=== EXERCISE DETAILS ===
Where the line containing "Task: Click the Example Admin avatar" appears in the records below, begin there and repeat each line exactly through the final one, dropping all pictures.

=== DATA TO EXAMINE ===

+===+

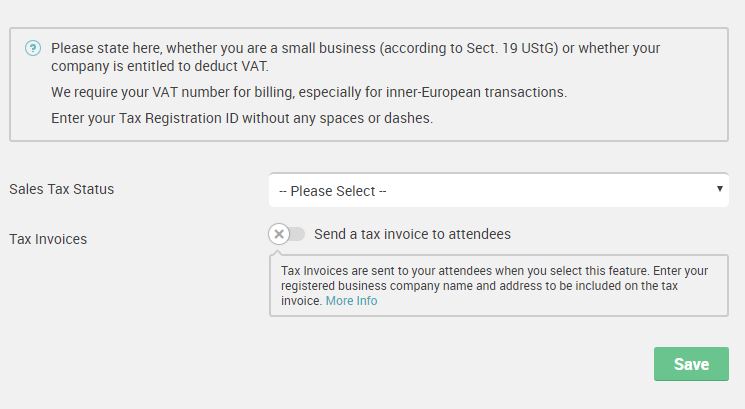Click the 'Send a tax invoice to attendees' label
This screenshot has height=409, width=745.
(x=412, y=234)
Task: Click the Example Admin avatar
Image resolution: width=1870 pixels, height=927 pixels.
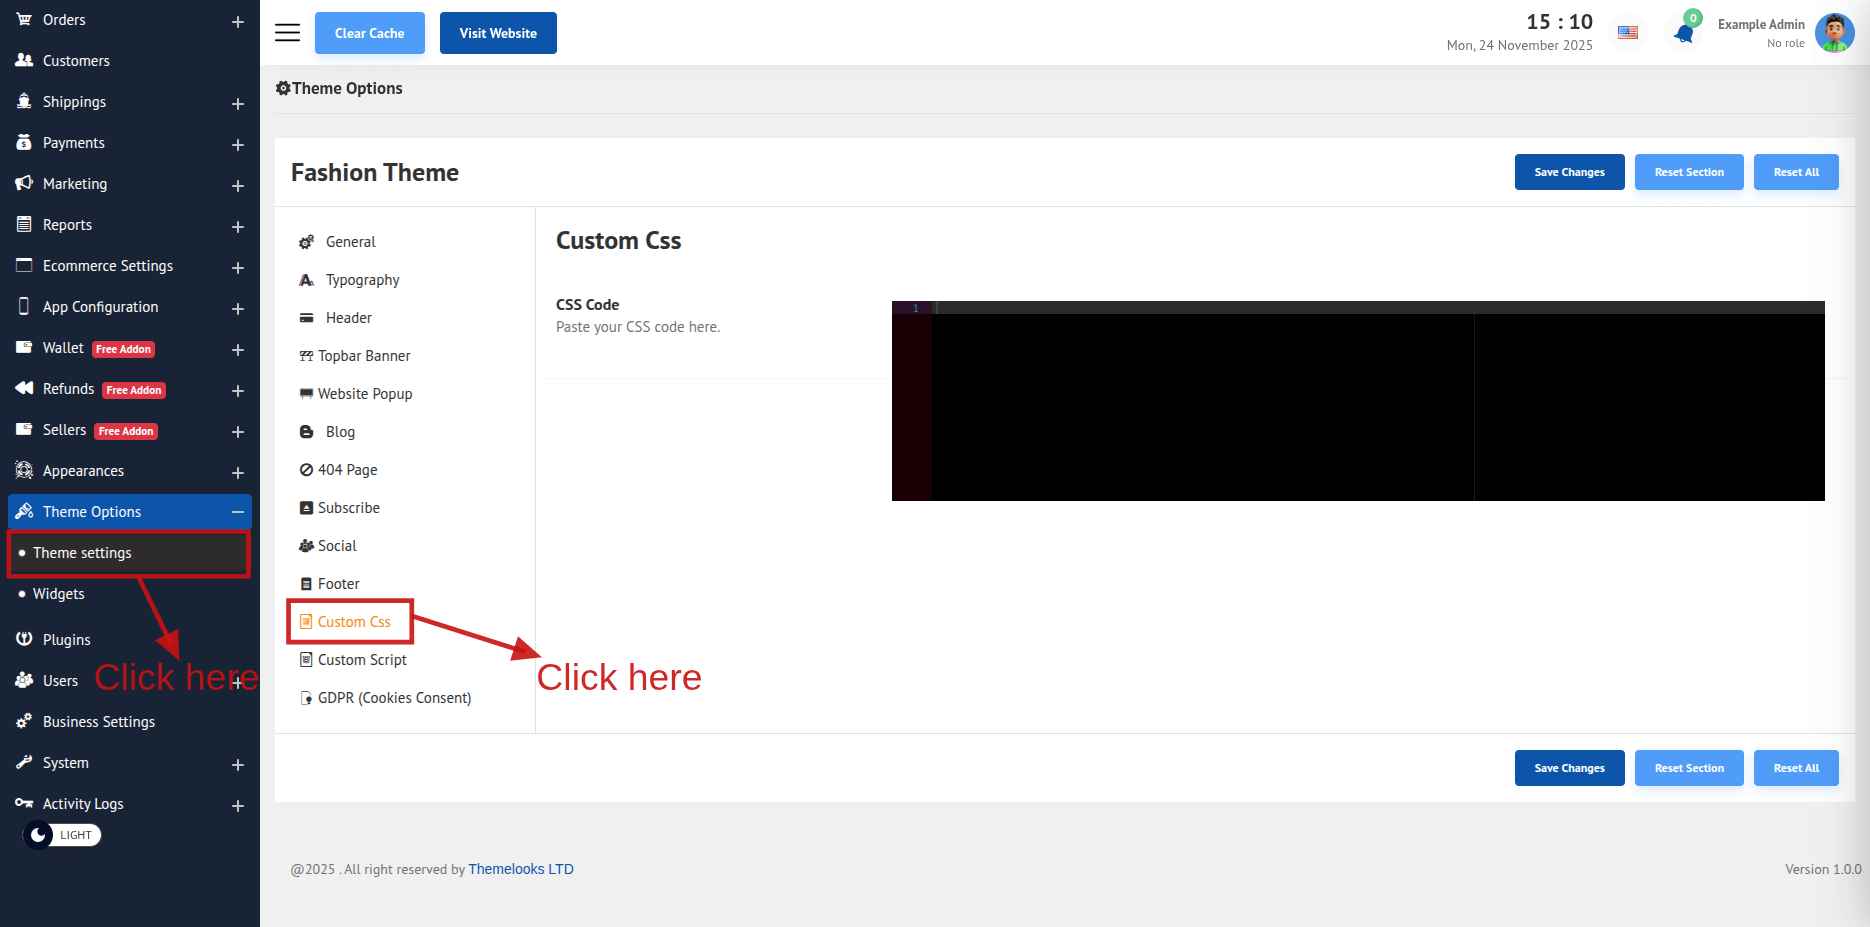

+===+

=== RESPONSE BELOW ===
Task: Click the Example Admin avatar
Image resolution: width=1870 pixels, height=927 pixels.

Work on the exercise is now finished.